Bernie Sanders has endorsed Hillary Clinton.
Video: "I am proud to stand with her today."— Bernie Sanders endorses Hillary Clinton for president https://t.co/H31VCqESK8
— Newsweek (@Newsweek) July 12, 2016
“I have come here to make it as clear as possible as to why I am endorsing Hillary Clinton,” Sanders said at an event in Portsmouth, New Hampshire.
“This campaign is not really about Hillary Clinton or Donald Trump or Bernie Sanders. This campaign is about the needs of the American people and addressing the very serious crises that we face,” Sanders added. “And there is no doubt in my mind that as we head into November, Hillary Clinton is far and away the best candidate to do that.”
Sanders supporters now have a decision to make. Will they vote for Clinton in November?
It will prove difficult, if not impossible to reconcile Clinton’s deep Wall Street connections and Sanders’ “revolution.”
Sanders and Clinton, however, are not serious ideological rivals.
NBC News reports:
Never as ideologically pure as his stereotype suggests, Sanders backed Clinton’s health reform plan when he was a congressman in the 1990s, even though it fell far short of his favored single payer plan.

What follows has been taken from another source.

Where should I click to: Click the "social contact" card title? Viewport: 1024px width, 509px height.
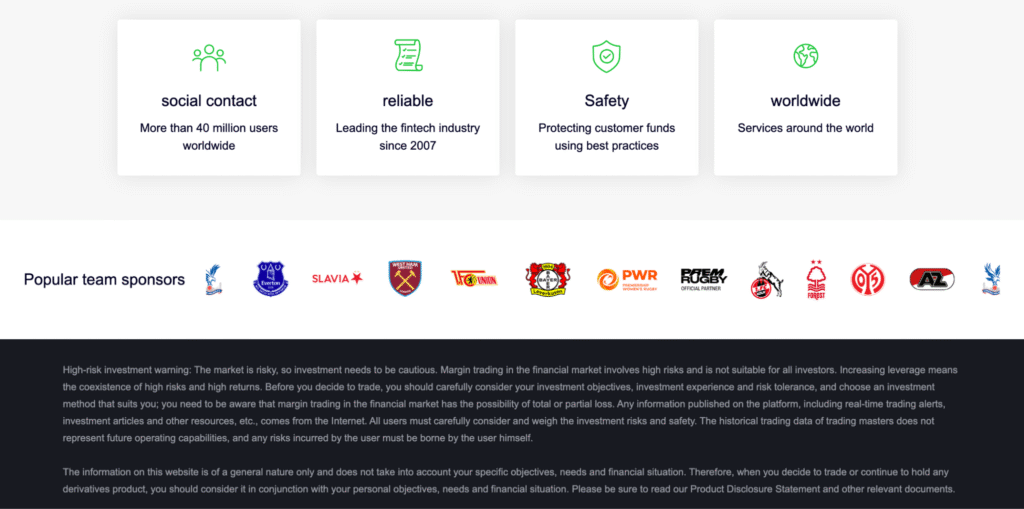click(209, 101)
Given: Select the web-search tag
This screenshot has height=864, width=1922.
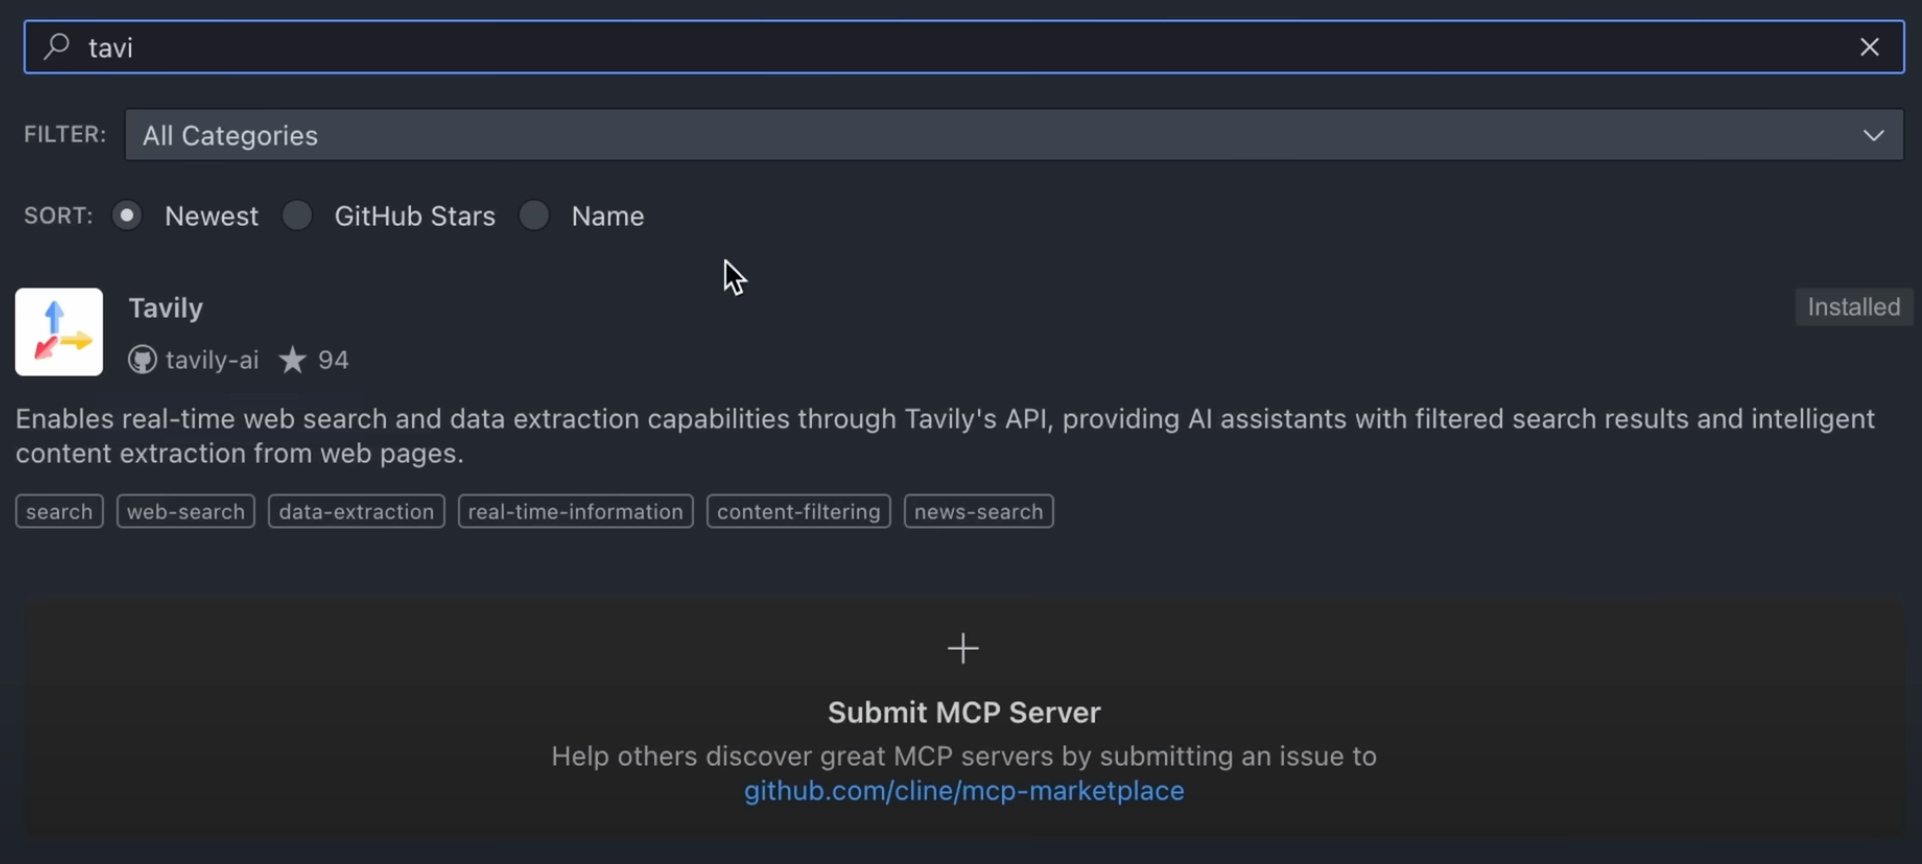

He appeared on stage with her at a event supporting the effort in Vermont. “Thanks for your commitment to real health care access for all Americans,” Clinton hand wrote underneath a photo of the two of them from 1993.
They overlapped in the Senate for only two years, but it was enough time to serve together on the Health Committee and team up some legislation, including successful green jobs training legislation dubbed The Sanders-Clinton amendment.
Clinton donated $10,000 to help Sanders get elected to the Senate, through a PAC. And he praised her as “one of the brightest people in Congress” when Obama chose her to be secretary of state.
The Washington Post mentions what has become a habitual knee-jerk reaction on the part of both Democrat and Republican voters.
“Bernie Sanders voters will support Hillary Clinton en masse—while holding their noses,” the newspaper headlined on July 8.
The Post cites a Pew poll revealing 85 percent of Sanders backers will support Clinton.
Others are not so sure. The results of a Bloomberg poll posted on June 22 shows 55 percent of Bernie supporters will not vote for Clinton.
“Conversations with two dozen Sanders supporters revealed a lingering distrust of Clinton as too establishment-friendly, hawkish or untrustworthy. As some Sanders fans see it, the primary was not a simple preference for purity over pragmatism, but a moral choice between an honest figure and someone whom they consider fundamentally corrupted by the ways of Washington. Sanders has fed these perceptions throughout his campaign, which is one reason he’s having a hard time coming around to an endorsement,” Bloomberg noted.
Now that Sanders has officially endorsed Clinton, the numbers will likely flip despite widespread dislike and mistrust of Clinton.
The argument that the two parties should represent opposed ideals and policies, one, perhaps, of the Right and the other of the Left, is a foolish idea acceptable only to doctrinaire and academic thinkers. Instead, the two parties should be almost identical, so that the American people can ‘throw the rascals out’ at any election without leading to any profound or extensive shifts in policy.
Quigley’s commentary is especially relevant in regard to intra-party politics.
Bernie Sanders should have never joined the Democrat party. It was a foregone conclusion the establishment would eat him alive and he would betray his loyal supporters.